None of my thoughts or observations or arguments about this is particularly original. The reason that I bring them up now is that The Atlantic Monthly has recently made their archives available free of charge for non-subscribers, which means that it's possible again to read my favorite essay of all time published in the magazine. Originally in the July/August 2001 edition, "Two -- Make That Three -- Cheers for the Chain Bookstores" by Brooke Allen makes my case better than I ever could.
What if fifteen years ago someone had suggested a nationwide network of gigantic bookshops, carrying about 150,000 titles each, staying open until 11:00 P.M. or midnight, and offering caf├ęs, comfortable chairs, and public restrooms?
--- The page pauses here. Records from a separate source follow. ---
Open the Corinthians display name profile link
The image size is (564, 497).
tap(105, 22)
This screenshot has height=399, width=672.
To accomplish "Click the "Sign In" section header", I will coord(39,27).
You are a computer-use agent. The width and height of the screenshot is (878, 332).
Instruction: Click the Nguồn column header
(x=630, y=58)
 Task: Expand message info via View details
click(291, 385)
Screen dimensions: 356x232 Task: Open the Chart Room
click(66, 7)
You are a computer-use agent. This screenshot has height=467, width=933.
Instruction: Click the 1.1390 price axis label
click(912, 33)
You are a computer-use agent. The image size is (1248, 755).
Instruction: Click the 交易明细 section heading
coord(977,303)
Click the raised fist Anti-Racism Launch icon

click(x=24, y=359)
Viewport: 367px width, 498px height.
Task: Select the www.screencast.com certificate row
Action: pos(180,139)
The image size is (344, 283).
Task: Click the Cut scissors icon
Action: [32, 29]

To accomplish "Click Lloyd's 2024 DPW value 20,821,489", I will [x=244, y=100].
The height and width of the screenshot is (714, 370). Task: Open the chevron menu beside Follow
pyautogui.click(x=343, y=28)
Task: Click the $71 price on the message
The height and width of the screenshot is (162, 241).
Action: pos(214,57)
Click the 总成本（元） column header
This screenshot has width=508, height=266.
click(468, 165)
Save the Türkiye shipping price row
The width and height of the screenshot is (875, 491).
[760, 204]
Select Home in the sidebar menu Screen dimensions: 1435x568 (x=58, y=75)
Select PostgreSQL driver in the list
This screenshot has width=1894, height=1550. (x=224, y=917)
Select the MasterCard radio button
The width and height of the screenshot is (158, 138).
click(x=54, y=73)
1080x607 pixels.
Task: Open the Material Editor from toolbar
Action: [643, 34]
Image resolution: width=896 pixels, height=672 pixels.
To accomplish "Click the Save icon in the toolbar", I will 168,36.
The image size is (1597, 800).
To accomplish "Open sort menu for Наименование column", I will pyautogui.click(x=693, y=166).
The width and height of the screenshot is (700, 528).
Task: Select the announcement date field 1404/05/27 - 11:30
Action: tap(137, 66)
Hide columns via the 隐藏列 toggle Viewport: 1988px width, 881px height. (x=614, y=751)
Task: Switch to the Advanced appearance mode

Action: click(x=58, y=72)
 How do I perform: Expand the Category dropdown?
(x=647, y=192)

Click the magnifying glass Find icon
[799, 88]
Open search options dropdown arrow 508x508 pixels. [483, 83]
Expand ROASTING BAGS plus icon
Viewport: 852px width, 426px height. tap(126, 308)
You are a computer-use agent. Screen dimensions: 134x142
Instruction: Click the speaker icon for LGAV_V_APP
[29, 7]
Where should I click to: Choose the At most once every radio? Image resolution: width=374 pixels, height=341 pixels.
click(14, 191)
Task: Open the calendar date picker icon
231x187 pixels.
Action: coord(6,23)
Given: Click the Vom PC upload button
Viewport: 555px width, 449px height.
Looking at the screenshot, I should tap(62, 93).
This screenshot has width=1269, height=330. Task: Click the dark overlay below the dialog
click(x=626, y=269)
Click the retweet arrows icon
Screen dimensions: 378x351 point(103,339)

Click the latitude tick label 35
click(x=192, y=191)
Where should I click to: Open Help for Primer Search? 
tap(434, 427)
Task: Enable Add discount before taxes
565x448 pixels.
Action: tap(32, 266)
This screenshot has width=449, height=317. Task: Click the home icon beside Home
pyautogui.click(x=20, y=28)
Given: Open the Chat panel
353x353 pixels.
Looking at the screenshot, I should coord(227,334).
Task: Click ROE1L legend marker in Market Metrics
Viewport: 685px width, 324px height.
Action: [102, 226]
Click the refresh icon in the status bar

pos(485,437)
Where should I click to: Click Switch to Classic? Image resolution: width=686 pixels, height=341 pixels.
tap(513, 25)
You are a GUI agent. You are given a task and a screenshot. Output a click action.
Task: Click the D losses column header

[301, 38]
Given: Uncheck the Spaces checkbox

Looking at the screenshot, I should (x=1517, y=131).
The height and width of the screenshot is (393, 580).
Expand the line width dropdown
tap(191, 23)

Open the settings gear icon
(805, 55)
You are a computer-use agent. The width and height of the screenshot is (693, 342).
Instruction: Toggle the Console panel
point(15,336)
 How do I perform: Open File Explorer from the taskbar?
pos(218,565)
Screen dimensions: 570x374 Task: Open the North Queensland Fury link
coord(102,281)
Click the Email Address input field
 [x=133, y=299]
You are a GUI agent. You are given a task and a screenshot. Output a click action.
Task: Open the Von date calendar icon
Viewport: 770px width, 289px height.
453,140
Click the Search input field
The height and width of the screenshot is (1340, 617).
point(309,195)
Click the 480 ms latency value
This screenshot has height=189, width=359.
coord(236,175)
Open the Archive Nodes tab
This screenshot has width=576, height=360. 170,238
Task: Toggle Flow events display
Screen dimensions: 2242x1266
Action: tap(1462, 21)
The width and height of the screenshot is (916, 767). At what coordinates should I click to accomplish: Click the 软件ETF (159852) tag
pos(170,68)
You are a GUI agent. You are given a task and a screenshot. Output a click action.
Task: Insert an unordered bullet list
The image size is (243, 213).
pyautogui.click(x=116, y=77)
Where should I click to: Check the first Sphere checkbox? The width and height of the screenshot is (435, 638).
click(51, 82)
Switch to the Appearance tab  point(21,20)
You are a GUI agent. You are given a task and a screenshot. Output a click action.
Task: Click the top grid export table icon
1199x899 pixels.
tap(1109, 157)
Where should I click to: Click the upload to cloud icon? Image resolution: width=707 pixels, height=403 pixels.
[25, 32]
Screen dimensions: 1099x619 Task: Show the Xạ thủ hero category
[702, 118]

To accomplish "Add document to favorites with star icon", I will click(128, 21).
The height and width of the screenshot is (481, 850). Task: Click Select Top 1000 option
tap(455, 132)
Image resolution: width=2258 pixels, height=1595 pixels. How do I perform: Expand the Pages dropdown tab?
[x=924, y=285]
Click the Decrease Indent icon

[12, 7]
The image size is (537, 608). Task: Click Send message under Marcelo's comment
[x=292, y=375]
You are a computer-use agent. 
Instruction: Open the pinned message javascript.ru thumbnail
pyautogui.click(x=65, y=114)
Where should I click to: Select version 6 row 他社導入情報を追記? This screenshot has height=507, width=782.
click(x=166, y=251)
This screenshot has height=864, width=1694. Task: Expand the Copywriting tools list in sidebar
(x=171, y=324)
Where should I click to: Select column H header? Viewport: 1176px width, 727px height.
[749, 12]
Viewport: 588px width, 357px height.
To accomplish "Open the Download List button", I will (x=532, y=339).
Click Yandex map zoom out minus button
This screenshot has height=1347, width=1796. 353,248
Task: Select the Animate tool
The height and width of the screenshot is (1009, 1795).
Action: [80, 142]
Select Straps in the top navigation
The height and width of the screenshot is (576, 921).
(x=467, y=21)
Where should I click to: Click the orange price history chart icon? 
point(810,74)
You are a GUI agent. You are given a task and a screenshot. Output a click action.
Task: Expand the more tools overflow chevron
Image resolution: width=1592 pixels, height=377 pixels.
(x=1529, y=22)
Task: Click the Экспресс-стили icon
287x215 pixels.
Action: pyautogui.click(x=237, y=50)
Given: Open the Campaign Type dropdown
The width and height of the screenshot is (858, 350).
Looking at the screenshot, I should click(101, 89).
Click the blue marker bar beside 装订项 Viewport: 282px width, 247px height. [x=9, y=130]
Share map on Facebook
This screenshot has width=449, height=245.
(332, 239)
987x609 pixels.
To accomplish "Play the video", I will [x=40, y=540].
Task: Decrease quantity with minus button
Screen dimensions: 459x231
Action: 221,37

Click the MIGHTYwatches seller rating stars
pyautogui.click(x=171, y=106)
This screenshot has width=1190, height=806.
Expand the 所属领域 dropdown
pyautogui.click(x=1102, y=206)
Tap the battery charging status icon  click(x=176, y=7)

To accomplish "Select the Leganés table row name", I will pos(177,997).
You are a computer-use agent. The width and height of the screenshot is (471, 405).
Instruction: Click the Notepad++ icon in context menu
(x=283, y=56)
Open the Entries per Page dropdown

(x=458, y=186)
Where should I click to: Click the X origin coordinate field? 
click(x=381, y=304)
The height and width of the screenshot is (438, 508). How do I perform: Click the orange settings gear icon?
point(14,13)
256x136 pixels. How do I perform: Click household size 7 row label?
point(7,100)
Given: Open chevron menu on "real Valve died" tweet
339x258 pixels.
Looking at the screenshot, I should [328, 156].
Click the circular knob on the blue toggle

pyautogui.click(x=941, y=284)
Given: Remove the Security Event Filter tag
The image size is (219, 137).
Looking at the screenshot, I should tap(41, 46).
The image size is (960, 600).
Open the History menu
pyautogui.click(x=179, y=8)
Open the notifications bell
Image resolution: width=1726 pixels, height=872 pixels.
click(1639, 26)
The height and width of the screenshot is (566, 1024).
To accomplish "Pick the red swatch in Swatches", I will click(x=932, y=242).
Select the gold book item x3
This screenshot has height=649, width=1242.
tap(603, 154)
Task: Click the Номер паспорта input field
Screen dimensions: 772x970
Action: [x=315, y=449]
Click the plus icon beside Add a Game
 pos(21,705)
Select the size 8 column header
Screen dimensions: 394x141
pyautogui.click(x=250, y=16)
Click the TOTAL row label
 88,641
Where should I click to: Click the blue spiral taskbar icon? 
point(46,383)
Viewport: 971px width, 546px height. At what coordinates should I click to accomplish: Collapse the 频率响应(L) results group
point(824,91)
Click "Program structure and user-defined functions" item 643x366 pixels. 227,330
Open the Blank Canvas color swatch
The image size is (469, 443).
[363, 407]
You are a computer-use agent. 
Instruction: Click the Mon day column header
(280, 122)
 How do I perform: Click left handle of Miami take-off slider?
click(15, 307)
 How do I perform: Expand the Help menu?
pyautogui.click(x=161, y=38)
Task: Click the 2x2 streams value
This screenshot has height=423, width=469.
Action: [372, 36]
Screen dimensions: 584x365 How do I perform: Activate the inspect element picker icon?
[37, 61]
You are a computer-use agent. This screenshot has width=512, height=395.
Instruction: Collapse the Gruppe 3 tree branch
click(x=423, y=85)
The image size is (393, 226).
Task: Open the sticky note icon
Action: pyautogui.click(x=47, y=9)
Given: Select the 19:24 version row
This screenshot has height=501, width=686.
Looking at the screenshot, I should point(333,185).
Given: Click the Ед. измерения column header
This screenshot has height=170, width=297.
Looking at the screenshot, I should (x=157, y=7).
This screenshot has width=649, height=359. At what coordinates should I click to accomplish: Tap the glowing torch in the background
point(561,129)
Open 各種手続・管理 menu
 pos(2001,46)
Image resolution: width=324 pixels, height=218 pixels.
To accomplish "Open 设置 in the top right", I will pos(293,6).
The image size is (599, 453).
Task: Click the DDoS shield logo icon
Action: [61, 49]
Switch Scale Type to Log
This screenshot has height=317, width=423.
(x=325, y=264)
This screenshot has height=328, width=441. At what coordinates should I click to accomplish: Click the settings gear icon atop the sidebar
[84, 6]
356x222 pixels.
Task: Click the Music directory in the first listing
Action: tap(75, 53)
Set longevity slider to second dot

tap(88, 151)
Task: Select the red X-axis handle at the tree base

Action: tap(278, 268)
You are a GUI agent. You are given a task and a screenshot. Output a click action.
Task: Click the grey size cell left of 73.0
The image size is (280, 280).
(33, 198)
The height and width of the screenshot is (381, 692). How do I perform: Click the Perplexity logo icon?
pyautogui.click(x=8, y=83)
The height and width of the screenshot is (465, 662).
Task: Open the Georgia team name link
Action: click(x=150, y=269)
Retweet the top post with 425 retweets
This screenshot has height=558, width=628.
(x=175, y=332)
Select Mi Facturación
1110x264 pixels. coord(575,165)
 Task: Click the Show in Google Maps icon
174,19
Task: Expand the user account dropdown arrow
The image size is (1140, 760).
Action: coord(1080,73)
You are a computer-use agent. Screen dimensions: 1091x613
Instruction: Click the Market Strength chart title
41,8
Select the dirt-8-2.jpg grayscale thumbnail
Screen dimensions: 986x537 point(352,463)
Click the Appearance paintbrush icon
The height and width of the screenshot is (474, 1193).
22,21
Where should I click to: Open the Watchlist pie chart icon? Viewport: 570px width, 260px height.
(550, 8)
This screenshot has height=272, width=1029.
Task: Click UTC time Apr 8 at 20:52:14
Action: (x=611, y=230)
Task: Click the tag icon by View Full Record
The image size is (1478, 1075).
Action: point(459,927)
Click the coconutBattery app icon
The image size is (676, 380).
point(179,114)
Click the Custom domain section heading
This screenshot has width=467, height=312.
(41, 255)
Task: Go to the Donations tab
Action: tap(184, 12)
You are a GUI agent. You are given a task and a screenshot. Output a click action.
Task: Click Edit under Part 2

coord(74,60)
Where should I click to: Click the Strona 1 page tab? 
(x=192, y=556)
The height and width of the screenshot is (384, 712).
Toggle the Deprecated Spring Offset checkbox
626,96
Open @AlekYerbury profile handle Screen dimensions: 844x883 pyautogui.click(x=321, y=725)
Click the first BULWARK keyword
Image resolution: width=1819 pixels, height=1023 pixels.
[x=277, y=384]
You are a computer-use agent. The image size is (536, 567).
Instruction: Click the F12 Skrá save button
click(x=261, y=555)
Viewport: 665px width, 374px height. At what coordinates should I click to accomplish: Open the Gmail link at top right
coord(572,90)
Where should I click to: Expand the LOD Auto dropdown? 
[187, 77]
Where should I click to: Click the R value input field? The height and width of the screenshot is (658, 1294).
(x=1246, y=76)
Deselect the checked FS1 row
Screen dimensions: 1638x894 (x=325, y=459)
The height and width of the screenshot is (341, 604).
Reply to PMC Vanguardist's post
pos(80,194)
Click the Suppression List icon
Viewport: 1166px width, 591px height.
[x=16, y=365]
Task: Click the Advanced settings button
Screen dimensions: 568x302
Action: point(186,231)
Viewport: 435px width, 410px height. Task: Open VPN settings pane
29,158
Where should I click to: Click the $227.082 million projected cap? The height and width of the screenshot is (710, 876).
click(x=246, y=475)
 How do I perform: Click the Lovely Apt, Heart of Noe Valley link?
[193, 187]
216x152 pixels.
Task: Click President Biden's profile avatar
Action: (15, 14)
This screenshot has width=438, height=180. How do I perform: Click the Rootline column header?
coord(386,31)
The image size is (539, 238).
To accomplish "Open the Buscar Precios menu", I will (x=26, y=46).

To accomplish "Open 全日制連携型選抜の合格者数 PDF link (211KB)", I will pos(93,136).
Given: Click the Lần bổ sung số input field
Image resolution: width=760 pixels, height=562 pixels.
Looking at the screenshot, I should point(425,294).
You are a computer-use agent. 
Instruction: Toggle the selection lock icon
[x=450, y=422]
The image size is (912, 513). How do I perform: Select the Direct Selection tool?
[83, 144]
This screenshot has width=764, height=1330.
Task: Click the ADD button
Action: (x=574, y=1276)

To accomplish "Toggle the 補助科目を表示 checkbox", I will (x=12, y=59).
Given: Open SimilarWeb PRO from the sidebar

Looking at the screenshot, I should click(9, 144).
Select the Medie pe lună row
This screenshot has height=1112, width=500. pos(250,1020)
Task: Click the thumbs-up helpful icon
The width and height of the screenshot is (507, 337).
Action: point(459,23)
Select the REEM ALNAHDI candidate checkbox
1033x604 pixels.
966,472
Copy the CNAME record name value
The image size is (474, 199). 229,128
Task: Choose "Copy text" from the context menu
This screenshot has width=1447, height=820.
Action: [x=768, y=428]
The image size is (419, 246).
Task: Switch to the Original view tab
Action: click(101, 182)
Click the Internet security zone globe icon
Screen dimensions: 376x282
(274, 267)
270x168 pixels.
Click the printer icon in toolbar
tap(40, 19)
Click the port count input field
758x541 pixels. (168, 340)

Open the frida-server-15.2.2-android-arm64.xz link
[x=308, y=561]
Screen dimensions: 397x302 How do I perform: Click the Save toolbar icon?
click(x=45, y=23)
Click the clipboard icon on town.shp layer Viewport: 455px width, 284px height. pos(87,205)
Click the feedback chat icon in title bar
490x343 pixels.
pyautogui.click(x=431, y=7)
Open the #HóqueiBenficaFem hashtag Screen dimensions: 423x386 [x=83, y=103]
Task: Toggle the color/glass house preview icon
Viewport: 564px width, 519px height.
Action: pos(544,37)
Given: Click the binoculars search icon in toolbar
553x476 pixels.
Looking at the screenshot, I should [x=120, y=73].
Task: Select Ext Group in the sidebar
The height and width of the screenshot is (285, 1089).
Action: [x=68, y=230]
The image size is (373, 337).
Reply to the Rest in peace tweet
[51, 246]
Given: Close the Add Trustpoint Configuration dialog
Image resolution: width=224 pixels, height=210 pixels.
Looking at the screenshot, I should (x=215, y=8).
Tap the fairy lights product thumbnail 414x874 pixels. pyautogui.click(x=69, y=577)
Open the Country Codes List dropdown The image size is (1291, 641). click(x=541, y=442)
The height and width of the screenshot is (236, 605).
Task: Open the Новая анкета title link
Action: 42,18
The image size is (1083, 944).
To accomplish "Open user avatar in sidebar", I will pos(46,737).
And what if these sumptuous emporia were to be found not only in the great urban centers but also in small cities and suburbs all across the country—places like Plano, Texas; Knoxville, Tennessee; and Mesa, Arizona? Wouldn't we have thought that sounded like pure, if unattainable, heaven? Well, that is what the superstore chains—Barnes & Noble; Borders; and Books-A-Million, based in Birmingham, Alabama—have brought us. Why, then, the chorus of disapproval from the cultural elite? Why the characterization, spread by a vocal group of critics, of the chain bookstores as a sort of intellectual McDonald's, a symbol of the dumbing-down and standardization of American life?

She ascribes the opposition to the superstores as being born in snobbery and ignorance, and I think that she makes a good case. To be honest, I don't know how deep the opposition was in 2001; that is, I'm not sure if she created a strawman out of the movie You've Got Mail and a few angry comments in industry publications. Regardless, she effectively makes the case that the book superstores have been a force for good in the United States. The superstores don't just promote bestsellers -- most of the shelf space, including most of the displays, goes to the midlist titles that form the backbone of "serious" books offered for sale. The selection at an average book superstore is as good or better than even the best independent bookstores. The employees, on average, are no more likely to be "you want fries with that?" drones than they are in independent stores. And they exist in places less sophisticated than Manhattan and San Francisco.

What has changed in the six and a half years since this article was published? Well, there are more superstores now than there were then, and the older superstores have begun to show their age. I suspect that Amazon and its online competitors have made life increasingly difficult for Barnes & Noble and Borders -- the discounts mentioned in the article have been gone for years. But the ones that I go to are still packed at all hours of the day, and not just with college students studying in the coffee shop (although that wouldn't be terrible, given the margins on coffee drinks). They have been and are a godsend to me, and I believe that they have been a positive force in American society.